Simulation of human-vehicle interaction at right-turn unsignalized intersections: A game-theoretic deep maximum entropy inverse reinforcement learning method

The safety of pedestrians in urban transportation systems has emerged as a significant research topic. As a vulnerable group within this transportation framework, pedestrians encounter heightened safety risks in complex urban road environments. Protecting this group and safeguarding their rights and interests in urban transportation has garnered attention from academia and industry. The objective of this study is to develop a reliable simulation model that represents pedestrian crossing behavior at unsignalized crosswalks. A data- driven human-vehicle interaction behavior modeling framework is proposed, describing the human-vehicle interaction process at right-turning unsignalized intersections as a standard Markov decision-making process.
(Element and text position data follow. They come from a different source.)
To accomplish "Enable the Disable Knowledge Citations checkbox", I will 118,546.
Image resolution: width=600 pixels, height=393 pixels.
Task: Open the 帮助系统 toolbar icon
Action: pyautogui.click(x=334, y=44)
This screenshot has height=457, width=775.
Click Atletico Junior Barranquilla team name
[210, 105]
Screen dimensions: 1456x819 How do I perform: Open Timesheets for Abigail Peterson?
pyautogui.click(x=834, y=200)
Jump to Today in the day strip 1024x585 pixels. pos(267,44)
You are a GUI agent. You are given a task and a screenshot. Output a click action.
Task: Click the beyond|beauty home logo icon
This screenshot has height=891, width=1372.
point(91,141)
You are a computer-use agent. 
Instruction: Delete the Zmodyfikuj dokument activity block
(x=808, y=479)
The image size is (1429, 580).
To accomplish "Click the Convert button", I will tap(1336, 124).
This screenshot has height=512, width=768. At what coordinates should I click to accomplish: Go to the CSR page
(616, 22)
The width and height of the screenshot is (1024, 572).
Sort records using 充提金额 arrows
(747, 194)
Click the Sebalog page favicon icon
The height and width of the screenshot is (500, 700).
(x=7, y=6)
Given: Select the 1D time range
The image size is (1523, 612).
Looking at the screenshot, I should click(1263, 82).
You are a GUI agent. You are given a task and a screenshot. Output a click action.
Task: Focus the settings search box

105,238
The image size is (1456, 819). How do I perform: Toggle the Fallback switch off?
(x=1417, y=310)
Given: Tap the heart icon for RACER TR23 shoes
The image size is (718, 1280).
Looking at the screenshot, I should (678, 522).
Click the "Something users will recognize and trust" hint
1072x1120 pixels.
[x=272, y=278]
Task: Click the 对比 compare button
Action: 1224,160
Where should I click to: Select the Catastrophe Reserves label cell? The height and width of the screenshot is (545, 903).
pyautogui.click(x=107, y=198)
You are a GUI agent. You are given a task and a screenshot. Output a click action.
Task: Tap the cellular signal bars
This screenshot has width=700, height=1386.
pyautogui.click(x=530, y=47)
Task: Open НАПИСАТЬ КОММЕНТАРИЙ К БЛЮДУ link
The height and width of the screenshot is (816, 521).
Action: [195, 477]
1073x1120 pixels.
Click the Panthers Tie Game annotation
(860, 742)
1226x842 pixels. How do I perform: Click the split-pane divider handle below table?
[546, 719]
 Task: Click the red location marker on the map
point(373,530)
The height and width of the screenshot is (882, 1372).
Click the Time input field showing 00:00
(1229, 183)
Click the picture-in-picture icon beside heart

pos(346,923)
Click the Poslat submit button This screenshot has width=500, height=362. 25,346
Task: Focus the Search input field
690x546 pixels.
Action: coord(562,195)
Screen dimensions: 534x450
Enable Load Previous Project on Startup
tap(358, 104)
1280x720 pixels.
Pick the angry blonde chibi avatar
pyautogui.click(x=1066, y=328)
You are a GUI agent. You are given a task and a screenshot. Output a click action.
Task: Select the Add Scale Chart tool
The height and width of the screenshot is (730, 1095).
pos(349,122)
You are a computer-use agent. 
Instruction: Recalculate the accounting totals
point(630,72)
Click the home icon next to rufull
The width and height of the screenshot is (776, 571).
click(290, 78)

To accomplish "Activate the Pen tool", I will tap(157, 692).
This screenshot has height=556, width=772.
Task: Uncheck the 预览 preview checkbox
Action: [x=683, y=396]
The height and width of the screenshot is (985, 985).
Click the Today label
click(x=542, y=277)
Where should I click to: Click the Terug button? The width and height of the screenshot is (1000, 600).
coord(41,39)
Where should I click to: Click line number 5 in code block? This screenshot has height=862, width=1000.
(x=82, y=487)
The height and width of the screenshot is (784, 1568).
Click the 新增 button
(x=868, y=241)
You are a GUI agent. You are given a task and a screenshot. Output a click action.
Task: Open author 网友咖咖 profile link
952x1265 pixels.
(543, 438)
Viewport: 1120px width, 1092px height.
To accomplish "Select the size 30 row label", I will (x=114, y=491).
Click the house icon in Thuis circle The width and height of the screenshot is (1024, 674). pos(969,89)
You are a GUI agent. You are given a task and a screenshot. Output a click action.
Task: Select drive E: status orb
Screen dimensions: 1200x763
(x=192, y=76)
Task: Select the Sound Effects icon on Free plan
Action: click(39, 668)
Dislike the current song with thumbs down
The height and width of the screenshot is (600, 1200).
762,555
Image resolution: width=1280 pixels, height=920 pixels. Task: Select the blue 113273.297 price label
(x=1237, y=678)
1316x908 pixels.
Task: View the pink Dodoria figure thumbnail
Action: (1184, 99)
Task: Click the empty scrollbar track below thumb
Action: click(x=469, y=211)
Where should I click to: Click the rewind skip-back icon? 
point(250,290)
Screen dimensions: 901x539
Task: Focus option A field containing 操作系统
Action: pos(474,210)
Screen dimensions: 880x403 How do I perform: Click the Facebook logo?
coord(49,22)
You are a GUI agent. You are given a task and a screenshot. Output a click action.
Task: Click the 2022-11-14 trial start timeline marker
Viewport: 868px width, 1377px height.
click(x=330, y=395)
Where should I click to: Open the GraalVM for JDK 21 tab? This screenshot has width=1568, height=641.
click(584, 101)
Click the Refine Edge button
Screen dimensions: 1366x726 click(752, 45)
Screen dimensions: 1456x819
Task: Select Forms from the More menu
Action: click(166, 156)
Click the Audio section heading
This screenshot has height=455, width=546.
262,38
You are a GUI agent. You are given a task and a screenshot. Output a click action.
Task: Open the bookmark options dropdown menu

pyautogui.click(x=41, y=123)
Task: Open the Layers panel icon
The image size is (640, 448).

In this framework, pedestrians are treated as the primary agents, and human-vehicle interactions are described using game theory. The Deep Maximum Entropy Inverse Reinforcement Learning (DMIRL) approach, combined with game theory, is employed to identify a reward function that encapsulates these interactions. The Deep Q-network (DQN) algorithm is then designed to simulate pedestrian crossing behavior based on the derived reward function. Finally, a comparison with a baseline algorithm that does not account for the game dynamics validates the proposed framework's effectiveness and feasibility.